И отвечает сам себе очень довольный:
- Нерв!
Странник, стряхая с живота крошки, ненароком впутался в разговор:
- Разные тоже нервы бывают. Вот у нашей барыни, целую жизнь с ними мучилась. Я, браток, на своем веку тысячу народу до дыр проглядел, ноги истоптал. От нервов-то, браток, и с ума люди сходят. Вот оно как! Качество-то какое у нервов?
И, заткнув за спину кошелку, тронулся:
- Во имя Отца и Сына… благодарствуйте!
Пушков на него небрежливо:
- Эх вы, секта, пороть вас всех-то.
А старик в ответ лукаво костыльком грозится:
- Всех не перепорешь, а сам напорешься. Приятной компании честной поклон.
Покуда Полага устанавливала на столе чайную посуду, Пушков повел по двору барышню: хозяйство свое показать.
- Любоваться, конечно, нечем, Таисия Никандровна, ну да у меня почище прочих. Хочется, Таисия Никандровна, совсем по-новому, чтобы старорежимный постный дух огнем выжечь. Уж не соображаю, что выйдет…
Так хорошо подержать мягкую Тайкину ручку.
- Чародейка вы, Таечка, можно сказать.
Тайке весело и страшно, будто она в карты играет на большую сумму.
- А вот я жене скажу…
Пушков выпустил ее руку; Тайка хитро усмехнулась.
Когда отпили чай и подошли проводы, снова зашептала в широких сенях Полага:
- Ой, Тимоха, смотри! Не накличь беды. Если замечу что, такое надумаю… И себя, и тебя, весь народ удивлю.
- Полажка, ясынька… по должности с этой барышней. А любить вот… вот…
И так смачно и сдобно расцеловывает зардевшую жонку.
- …тебя… вот! В Свеягу увезу!
Ухватив за широкие пуховые плечи, шутит:
- А Ругай зачем здесь? Ну-ка, ну-ка?
Но ведь шутка шутке рознь; нет в ней существенности, нет и задору усмешного, мигом тухнет такая шутка.
Разъехались по-честному.
Ругай на мерине верхом к городу Свеяге, а шарабан по вечерней легкой дороге на Рвотный форт.
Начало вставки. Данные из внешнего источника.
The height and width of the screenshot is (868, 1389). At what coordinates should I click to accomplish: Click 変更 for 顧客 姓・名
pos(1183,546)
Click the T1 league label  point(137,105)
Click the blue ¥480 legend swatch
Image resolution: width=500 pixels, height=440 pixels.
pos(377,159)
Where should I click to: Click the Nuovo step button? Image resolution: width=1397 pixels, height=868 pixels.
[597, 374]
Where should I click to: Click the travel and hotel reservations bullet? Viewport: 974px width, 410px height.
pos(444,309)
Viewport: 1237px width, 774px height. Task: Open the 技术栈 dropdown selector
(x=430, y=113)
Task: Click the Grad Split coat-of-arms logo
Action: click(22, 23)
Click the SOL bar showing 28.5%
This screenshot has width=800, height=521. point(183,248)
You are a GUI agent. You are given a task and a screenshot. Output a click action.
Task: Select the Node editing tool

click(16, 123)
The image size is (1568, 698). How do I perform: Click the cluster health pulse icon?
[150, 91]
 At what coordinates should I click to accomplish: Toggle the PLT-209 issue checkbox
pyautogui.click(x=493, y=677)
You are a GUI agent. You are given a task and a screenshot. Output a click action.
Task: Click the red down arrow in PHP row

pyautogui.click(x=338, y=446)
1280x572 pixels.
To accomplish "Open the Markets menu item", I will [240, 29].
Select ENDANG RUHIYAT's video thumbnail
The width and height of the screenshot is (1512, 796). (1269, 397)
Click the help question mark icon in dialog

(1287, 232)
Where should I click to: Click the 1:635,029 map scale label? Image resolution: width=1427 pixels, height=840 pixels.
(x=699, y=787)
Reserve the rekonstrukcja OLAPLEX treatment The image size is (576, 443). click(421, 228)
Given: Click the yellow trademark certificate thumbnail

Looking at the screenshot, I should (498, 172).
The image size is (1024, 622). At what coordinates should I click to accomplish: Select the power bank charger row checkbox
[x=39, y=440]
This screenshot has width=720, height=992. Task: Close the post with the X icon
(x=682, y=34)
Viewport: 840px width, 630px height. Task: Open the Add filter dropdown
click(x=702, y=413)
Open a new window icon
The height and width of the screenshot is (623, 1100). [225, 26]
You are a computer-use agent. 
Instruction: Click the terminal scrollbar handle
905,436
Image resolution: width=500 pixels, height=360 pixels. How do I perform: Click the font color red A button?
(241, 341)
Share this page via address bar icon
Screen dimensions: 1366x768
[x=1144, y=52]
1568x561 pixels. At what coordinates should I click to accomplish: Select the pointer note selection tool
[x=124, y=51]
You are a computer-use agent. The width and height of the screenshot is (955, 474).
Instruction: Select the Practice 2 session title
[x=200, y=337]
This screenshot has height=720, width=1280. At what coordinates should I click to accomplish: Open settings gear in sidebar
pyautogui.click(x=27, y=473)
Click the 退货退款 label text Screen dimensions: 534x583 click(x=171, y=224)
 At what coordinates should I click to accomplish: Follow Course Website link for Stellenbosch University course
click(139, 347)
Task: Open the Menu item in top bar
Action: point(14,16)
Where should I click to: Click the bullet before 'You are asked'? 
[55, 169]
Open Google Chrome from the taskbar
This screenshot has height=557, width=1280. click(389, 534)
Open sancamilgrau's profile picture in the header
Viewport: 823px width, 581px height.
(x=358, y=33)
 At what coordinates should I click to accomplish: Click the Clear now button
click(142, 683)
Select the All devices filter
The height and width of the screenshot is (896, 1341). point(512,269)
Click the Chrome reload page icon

Вдогонку бегункам-колесам окрестила Полага путь, постояла, подумала, про отца вспомнила.
- Давно на могилке не была.
Колеса вертятся. Жизнь вертится. Сгорел благословенный день.
VII. Налево
13 июля 1826 г., день казни пяти декабристов, в полдень государь находился в Царском Селе. Он стоял над прудом, что за Кагульским памятником, и бросал платок в воду, заставляя собаку свою выносить его на берег. В эту минуту слуга прибежал сказать ему что-то на ухо. Царь бросил и собаку, и платок и побежал во дворец.
Пушкин
День начинается рано. Ищутся. Давят на ногте жирных вшей; их зовут буржуйками. Ах, как они хрустко потрескивают под упорным ногтем. P-раз! Ночью была охота.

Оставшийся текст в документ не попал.